Everun Note
- Developer: Raon Digital
- Type: Subnotebook/Netbook
- Media: 16 / 24 GB Flash, 30 / 60 / 80 GB HDD
- Operating system: Microsoft Windows XP Ubuntu Linux
- CPU: 1200 MHz AMD Turion 64 X2 1 MB L2 cache Amd Sempron 3600
- Memory: 1 GB DDR2 SDRAM RAM
- Display: 7 inch (diagonal) TFT LCD with LEDbacklight; 1024×600 pixels (pels)
- Graphics: ATI RS690E 64 Mb DDR2
- Input: Keyboard Touch Screen Microphone 1.3 megapixel video camera
- Connectivity: 802.11b/g wireless LAN Bluetooth 2.0 with EDR 2 USB 2.0 ports MMC/SD card reader
- Power: 1 cell 5200mah
- Website: http://www.raondigital.com/fnt_english/evn01.asp

= Everun Note =

Subnotebook/netbook computer designed by Raon Digital

The Everun Note is a subnotebook / netbook computer designed by Raon Digital. At the time of its introduction, it was noted for the performance of its Turion 64 X2 dual core processor, getting high scores in benchmark testing.
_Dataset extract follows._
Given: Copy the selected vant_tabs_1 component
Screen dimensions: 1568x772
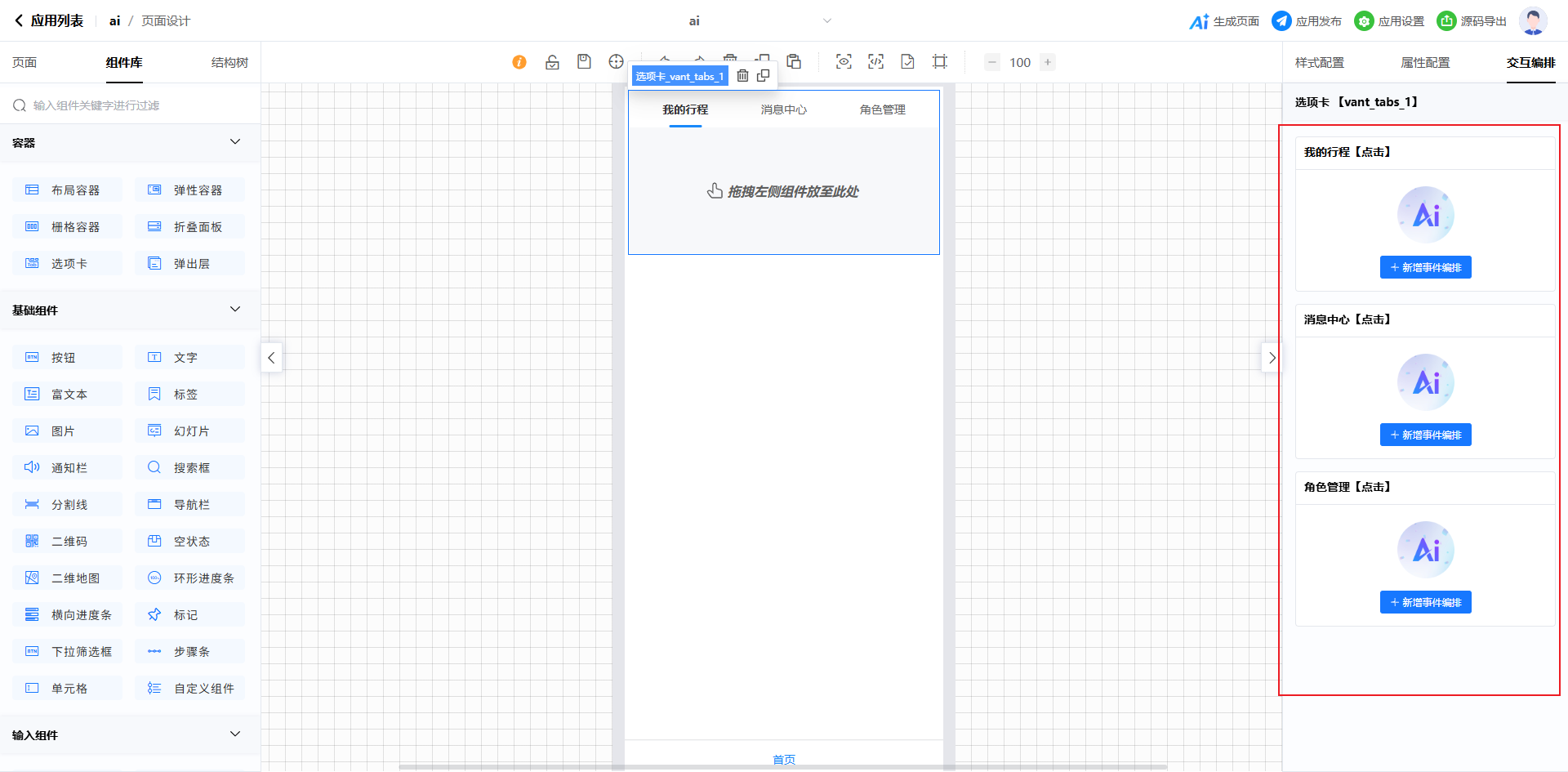Looking at the screenshot, I should click(764, 76).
The Everun Note is also noted for being particularly small, given the relatively high resolution of the screen (1024x600 pixels) and taking the approach of using a touch screen instead of the touchpad that is commonly found on budget netbooks.

Retailers in the U.S. are offering the Linux model pre-installed with an unspecified Ubuntu release.